Since the first rumors of U.S.-Pakistan talks came out of Karachi last month, Nehru and most Indians have alternated between fright and fury. President Eisenhower denied last month that U.S. arms aid for Pakistan, in return for U.S. air bases in Pakistan, is under discussion. Indians remained unconvinced. Remembering the Hindu-Moslem bloodbath of 1947, when more than 500,000 were killed, and the cold war which has gone on ever since in Kashmir, Indians believe that Pakistan wants U.S. tanks or jet bombers only for use against India. "If the U.S. gives military aid to Pakistan," warned one of Nehru's closest friends, "you can be certain that Panditji will do something drastic. He will not let the security of India be threatened."

Red Jubilation. In strange ways, as if the inscrutability were intended, India was behaving drastically last week. Unusual crowds, including prominent officeholders and Nehru supporters, attended functions honoring a visiting Red Chinese cultural mission. India's Communist Party came out for Universal Military Training, proving, according to one U.S. observer, that "they think they're going to get India." One grinning Communist M.P. asked an American: "What are you waiting for? We would be thankful if you would sign up with Pakistan quickly."

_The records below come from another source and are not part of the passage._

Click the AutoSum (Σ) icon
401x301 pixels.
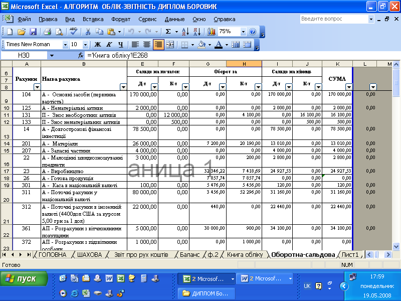[x=168, y=32]
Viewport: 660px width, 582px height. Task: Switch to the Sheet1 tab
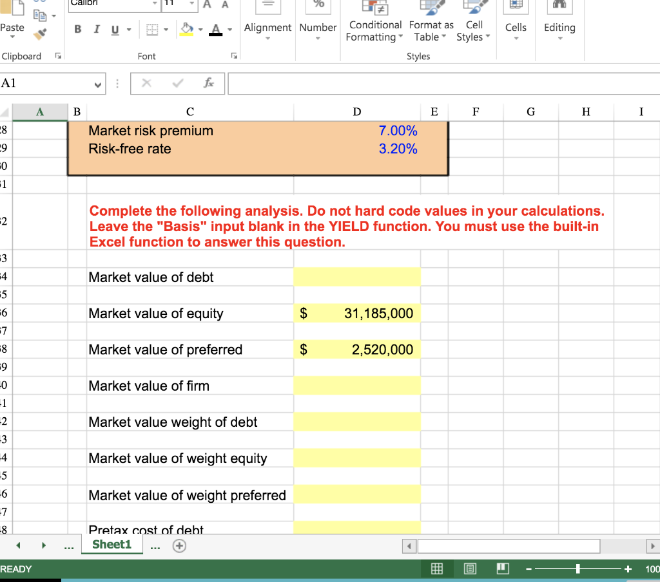pos(112,544)
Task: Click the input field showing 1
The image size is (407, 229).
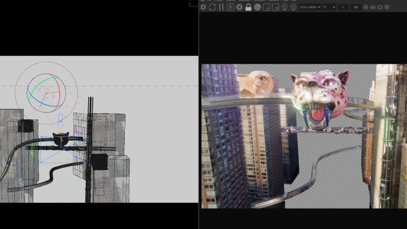Action: (343, 7)
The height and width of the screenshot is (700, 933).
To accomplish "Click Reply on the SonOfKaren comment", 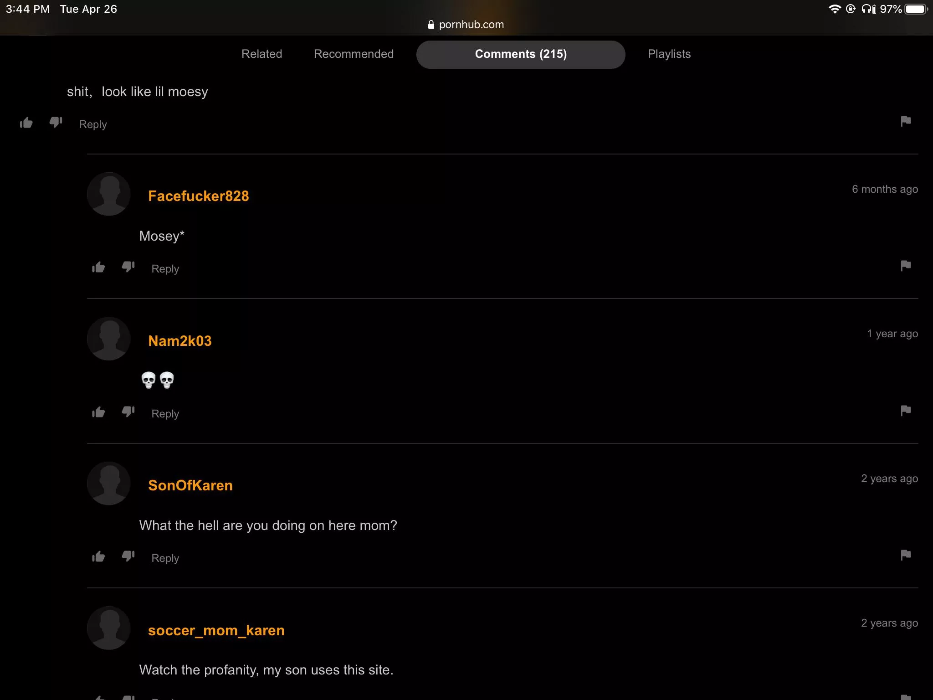I will tap(165, 558).
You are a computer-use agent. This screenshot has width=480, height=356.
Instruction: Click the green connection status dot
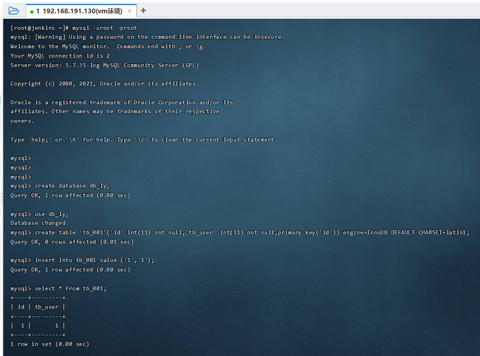(32, 11)
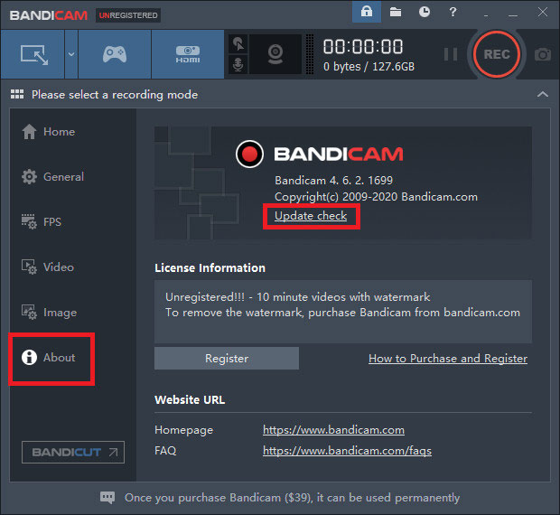Click the camera screenshot icon
This screenshot has height=515, width=560.
542,54
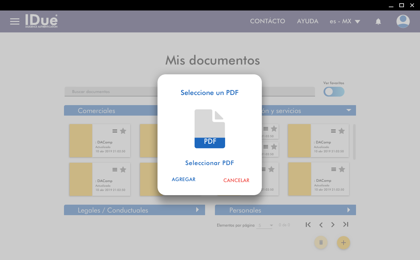Open the hamburger navigation menu

coord(15,22)
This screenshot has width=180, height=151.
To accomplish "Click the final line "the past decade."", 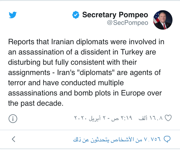I will pos(36,103).
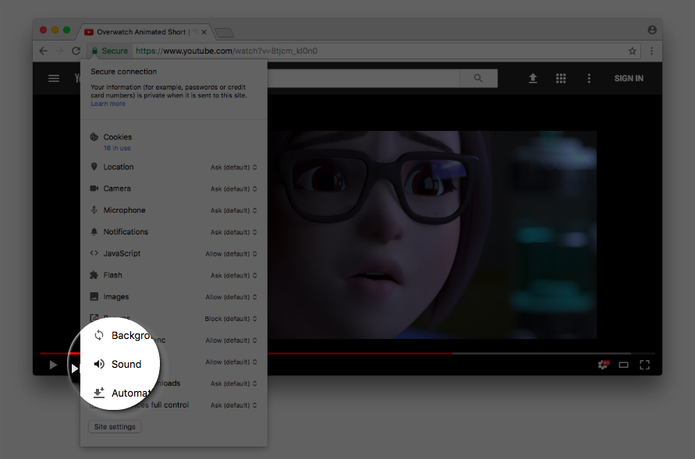Open YouTube's more options three-dot icon
The height and width of the screenshot is (459, 695).
pos(589,78)
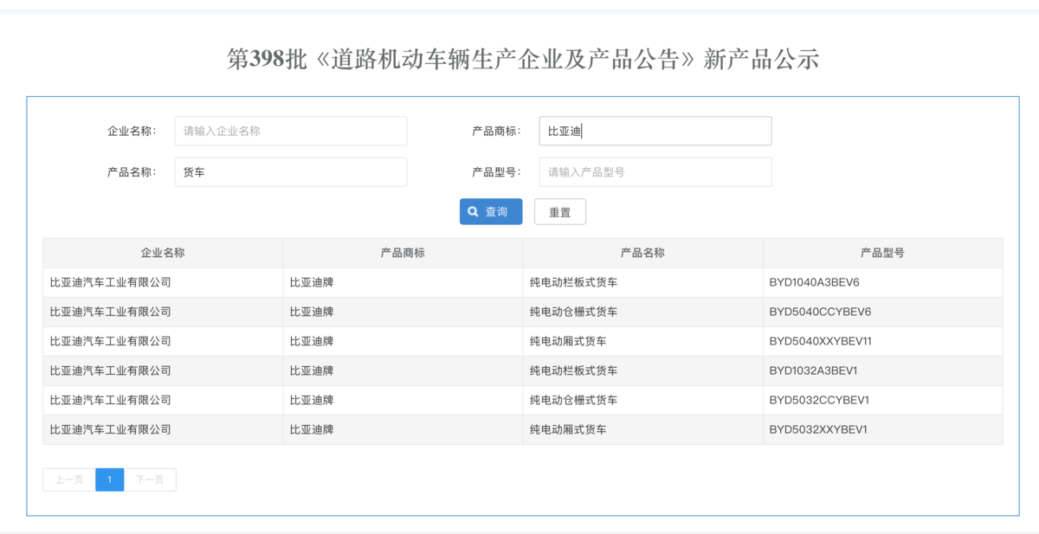Click the 第398批 page title heading
The height and width of the screenshot is (534, 1039).
522,59
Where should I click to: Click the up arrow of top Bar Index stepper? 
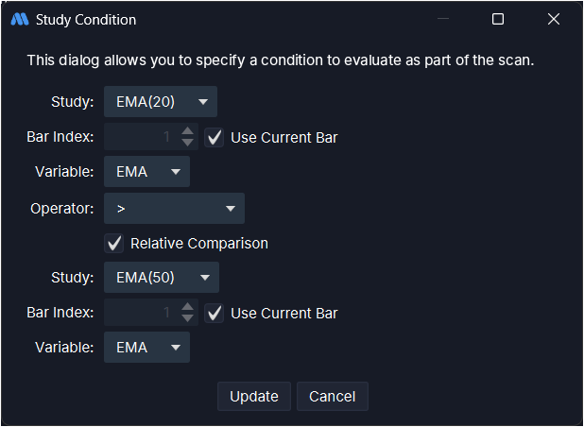pos(187,131)
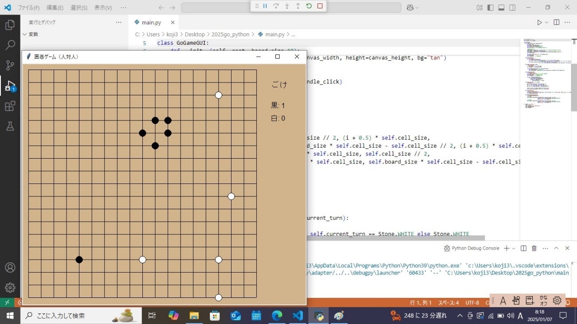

India must stand "more resolutely united now than ever before," Nehru told a graduating class of air-force cadets. The army should "imbibe the spirit of invincibility and steadfastness from the noble Himalayas" . . . "If the strength of Pakistan's army increases with U.S. aid . . . this will disturb without fail the entire balance of power in this region." Nehru told some 500,000 in Calcutta that he would oppose Communism if it disturbed the peace, but that the U.S.-Pakistan reports are "uppermost in the mind of every thinking Indian." Nehru fired off another bristling note to Pakistan, the Times of India reported, "so that India's case will not go by default, and her policy can also be molded in such a way as to meet the new circumstances."

Behind all this bluster were genuine misgivings, and perhaps a

diplomatic counterplay. Two weeks ago, India signed a five-year trade agreement--of unspecified amount--with Moscow, pledging to send jute products, tea, coffee, shellac and black pepper to Russia in return for 39 items, such as petroleum, "iron and steel manufactures," and "a wide range of industrial equipment." This agreement could easily be turned into supplying India with Russian military hardware, if the U.S. and Pakistan made a deal. In New Delhi, foreign diplomats suspect that it was Russia that first suggested this possibility to India.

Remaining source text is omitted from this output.